# Programador casero para el atmega8535 de Atmel



## humberto_delacruz (Mar 11, 2007)

Buenos dias/tardes.

Soy de coahuila,mexico y estoy en busca tanto de un diagrama para un programador ya sea serial o paralelo para el atmega8535 asi como el software para descargar el codigo.

Antes usaba un diagrama de conexion paralelo-spi y usaba el pony prog,pero desde hace un tiempo no puedo hacerlo funcionar, no detecta al micro y no puedo descargar.

Que puedo hacer??

Que me recomiendan??

Gracias de antemano.


----------



## alberto25790 (Feb 7, 2008)

hola que tal, talvez te sirva este circuito, es un programador por el puerto serie.

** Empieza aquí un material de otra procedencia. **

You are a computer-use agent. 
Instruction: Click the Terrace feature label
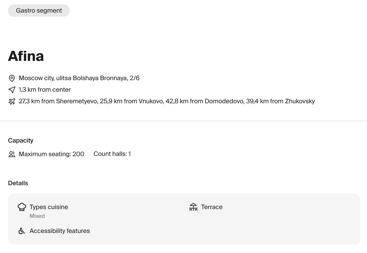pos(212,207)
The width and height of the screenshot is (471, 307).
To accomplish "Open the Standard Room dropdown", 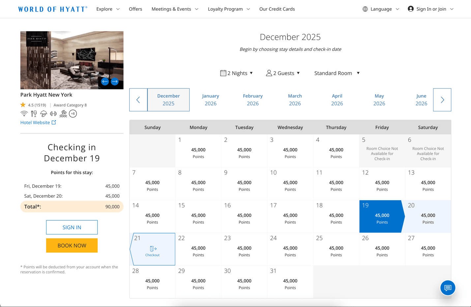I will [337, 73].
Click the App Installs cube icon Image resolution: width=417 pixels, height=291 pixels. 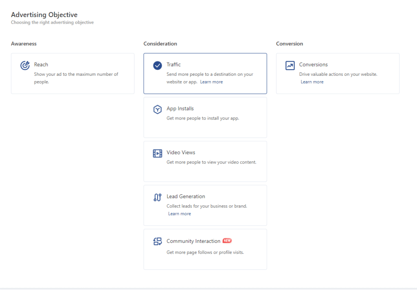(158, 109)
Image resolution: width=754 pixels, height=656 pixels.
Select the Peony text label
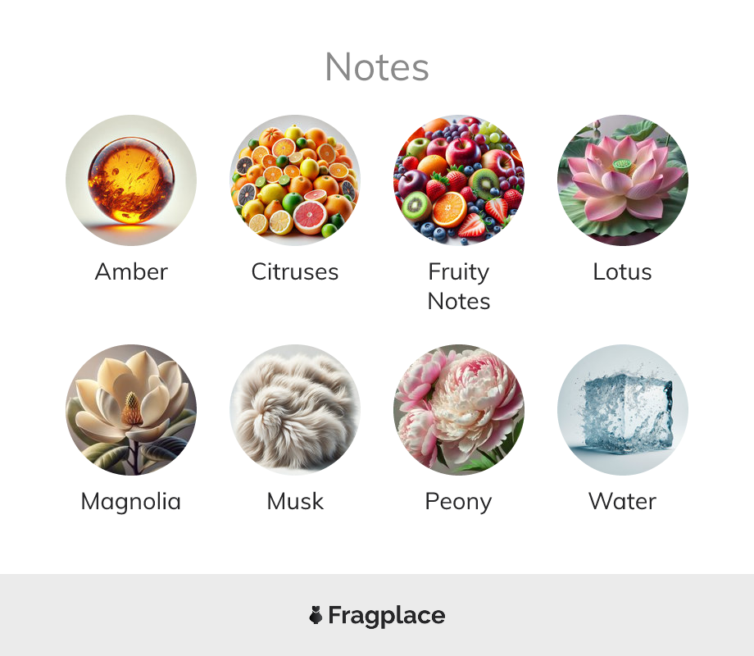tap(458, 502)
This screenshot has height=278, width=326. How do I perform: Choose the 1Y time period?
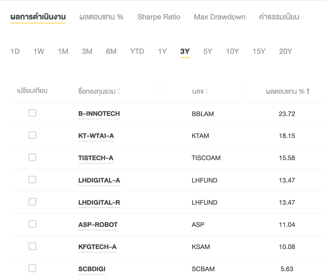pyautogui.click(x=162, y=51)
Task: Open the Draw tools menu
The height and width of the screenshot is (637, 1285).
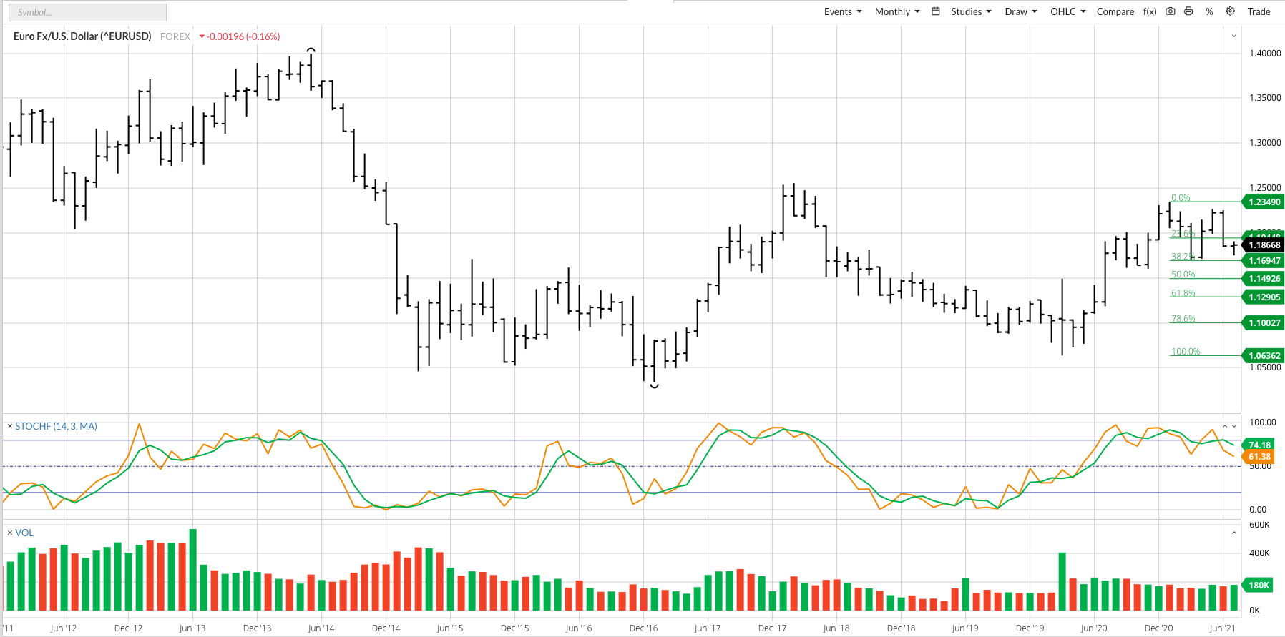Action: tap(1020, 11)
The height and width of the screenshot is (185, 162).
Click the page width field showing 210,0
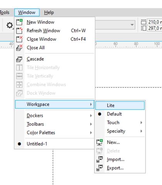[x=155, y=22]
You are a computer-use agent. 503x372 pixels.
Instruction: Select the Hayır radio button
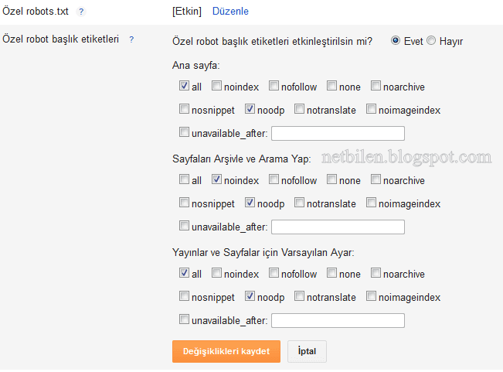coord(431,40)
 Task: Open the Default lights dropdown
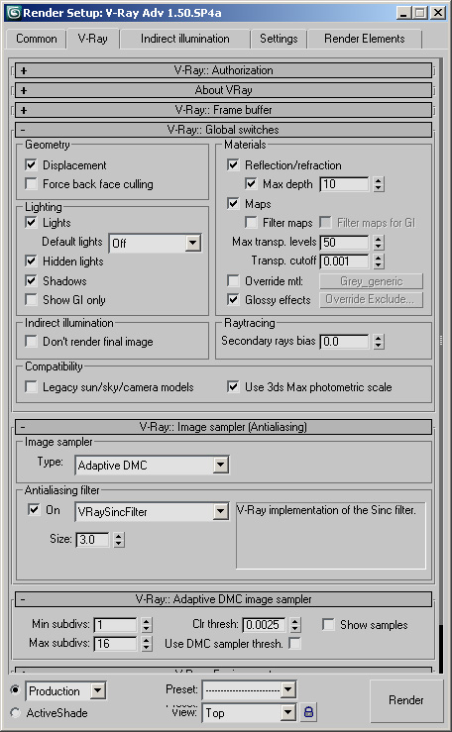coord(155,243)
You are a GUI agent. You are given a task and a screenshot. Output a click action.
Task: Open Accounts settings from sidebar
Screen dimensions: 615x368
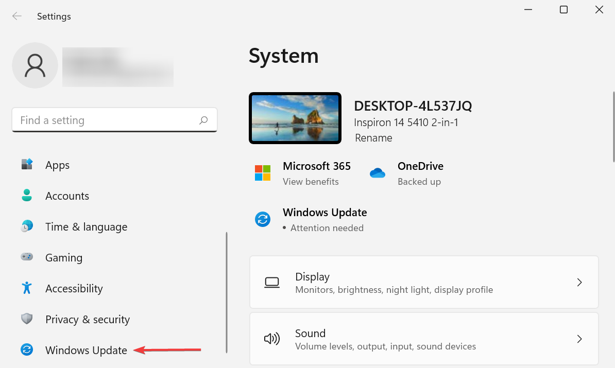(67, 196)
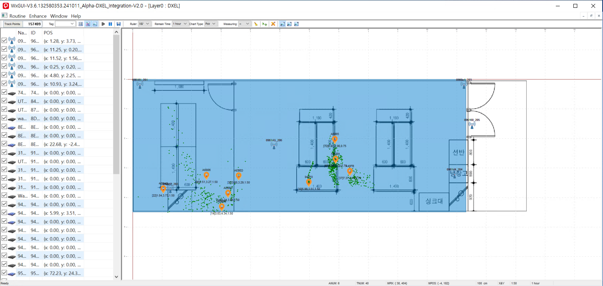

el archivo esta adjunto en este mensaje.

el software ensamblador lo puedes descargar directamente de la pagina oficial de atmel
http://www.atmel.com/dyn/products/tools_card.asp?tool_id=2725

y para quemar el micro pues dices que ia lo tienes es el ponyprog.
http://www.lancos.com/ppwin95.html


----------



## betosv (Feb 22, 2008)

oie de ke valor son los diodos zener?


----------



## alberto25790 (Feb 24, 2008)

son de 5v


----------



## ziggylolo (Mar 7, 2008)

alguien sabe si sirve este programador? lo que pasa esque no entiendo del todo su funcionamiento no encuentro el vcc si alguien sabe algo agradeceria espuesta


----------



## el.cid (Jul 3, 2008)

funciona, es el que empleo para programar, el regulador de voltaje es opcional, porque se puede emplear uno con encapsulado como el de los tip's, nada más hay que cambiar la configuración de las patitas del integrado en el diagrama


----------



## zefepb (Oct 25, 2008)

Disculpa pero tengo una duda con el circuito, el transistor esta bien polarizado (el colector va ha tierra) no logro entender esa parte del circuito.


----------



## Chico3001 (Mar 4, 2009)

No seria mas simple usar el Arduino?

http://arduino.cc/es/Metodologia/Descripcion


----------



## el.cid (Mar 5, 2009)

Cuando un transistor es empleado en servicio de conmutación, para el dispositivo npn el emisor va a tierra, y cuando es pnp, es el colector.


----------



## peterdbp (Ene 13, 2010)

Hola Chico3001, te doy la razón, en Arduino es mas fácil, pero tengo un problemilla similar, tengo el Arduino Duemilanove, ahí trae el ATMEGA328, el tema del que se habla es del ATMEGA8535, mis dudas son: 

1.- Los programas que genera el lenguaje Processing/Wiring de Arduino para el ATMEGA328, ¿son compatibles con el ATMEGA8535?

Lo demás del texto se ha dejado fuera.